Commit c3b1f5a
fix(te-plugin): make _Linear arg indexing robust to TE signature changes (#1473)
Type of change: Bug fix
ModelOpt's `te_quantized_linear_fn` and `te_grouped_quantized_linear_fn`
read `weight` / `inp` from hard-coded positions in `args`. Two TE
signature changes broke this scheme:
- **TE 1.x → 2.0:** dropped the legacy `weight_fp8` slot between
`weight` and `inp`. ModelOpt handled this with an `if Version("2.0") <=
_TE_VERSION:` branch + a duplicate else branch.
- **TE 2.14 → 2.15:** inserted `weight_workspace` between `weight` and
`inp` at the `_Linear.forward` call site ([TE 2.15 linear.py
L1663](https://github.com/NVIDIA/TransformerEngine/blob/release_v2.15/transformer_engine/pytorch/module/linear.py#L1663)).
Unhandled by ModelOpt — `args[idx + 1]` resolved to `None` (workspace is
None outside FP8), which then crashed `TensorQuantizer.forward` on
`inputs.numel()` with `AttributeError: 'NoneType' object has no
attribute 'numel'`. Surfaced as a regression in Megatron-Bridge after
the TE 2.15 bump alongside ModelOpt 0.44.0rc3.
- **TE 2.10:** `_GroupedLinear.forward`'s second positional slot was
renamed `m_splits` → `non_tensor_args` (tuple wrapping). ModelOpt had a
separate `Version("2.10")` gate for this.
Replace all three version gates with **parameter-name introspection** of
the live `_Linear.forward` / `_GroupedLinear.forward` signature. The
parameter names (`weight`, `inp`, `m_splits`, `non_tensor_args`) have
been stable across TE 1.x, 2.x, and 2.15+; only their relative positions
shift. The new code reads the live signature via
`inspect.signature(...).parameters`, locates `weight`/`inp` by name, and
mutates only those positions in a list copy of `args` — everything
between (e.g. TE 2.15's `weight_workspace`) and after passes through
verbatim. The dual-branch code in `te_quantized_linear_fn` collapses to
a single path.
No public API change. PTQ continues to work transparently across all
supported TE versions:
```python
import modelopt.torch.quantization as mtq
mtq.quantize(model, mtq.NVFP4_DEFAULT_CFG, forward_loop)
```
<!-- Mention how have you tested your change if applicable. -->
Existing TE plugin tests
(`tests/gpu_megatron/torch/quantization/plugins/test_transformer_engine.py`)

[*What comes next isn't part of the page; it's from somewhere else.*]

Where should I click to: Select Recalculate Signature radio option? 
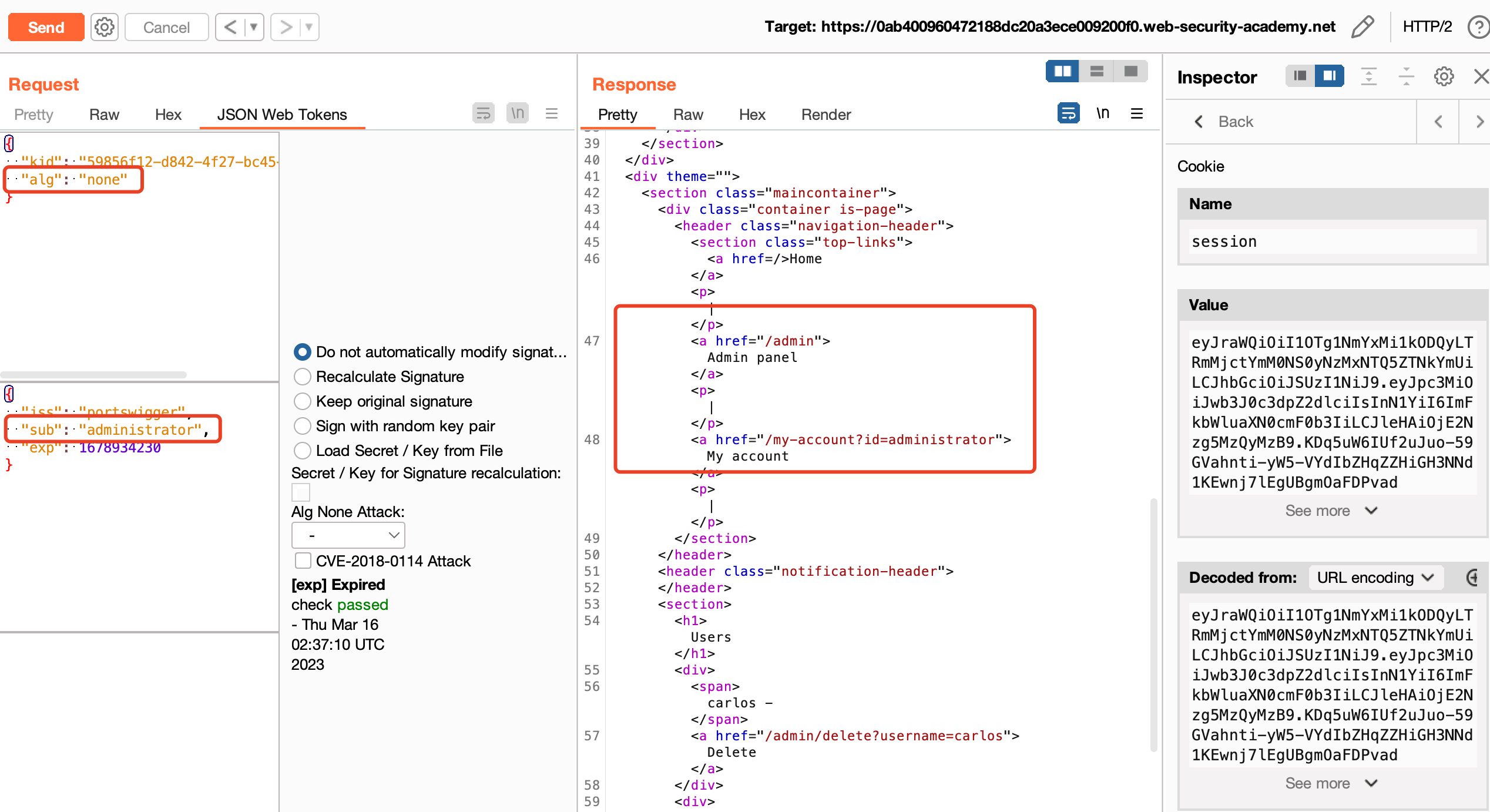click(303, 377)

exercise both the `_forward` (no-grad calibration) and `_apply`
(grad-enabled training) paths of `te_quantized_linear_fn` for
`te.pytorch.Linear` — they would have caught the original TE 2.15
regression on a CI matrix entry pinned to TE 2.15. Verified trace
correctness across:
| TE version | `_Linear.forward` signature | `_te_linear` weight→inp gap
| `_GroupedLinear.forward` second slot |
|---|---|---|---|
| 1.x | `(ctx, weight, weight_fp8, inp, …)` | 1 | n/a |
| 2.0–2.14 | `(ctx, weight, inp, bias, …)` | 0 | `m_splits` |
| 2.15.x | `(ctx, weight, weight_workspace, inp, …)` | 1 |
`non_tensor_args` |
| 2.16+ (main) | `(ctx, weight, inp, bias, fwd_args)` | 0 |
`non_tensor_args` |
Make sure you read and follow [Contributor
guidelines](https://github.com/NVIDIA/Model-Optimizer/blob/main/CONTRIBUTING.md)
and your commits are signed (`git commit -s -S`).
Make sure you read and follow the [Security Best
Practices](https://github.com/NVIDIA/Model-Optimizer/blob/main/SECURITY.md#security-coding-practices-for-contributors)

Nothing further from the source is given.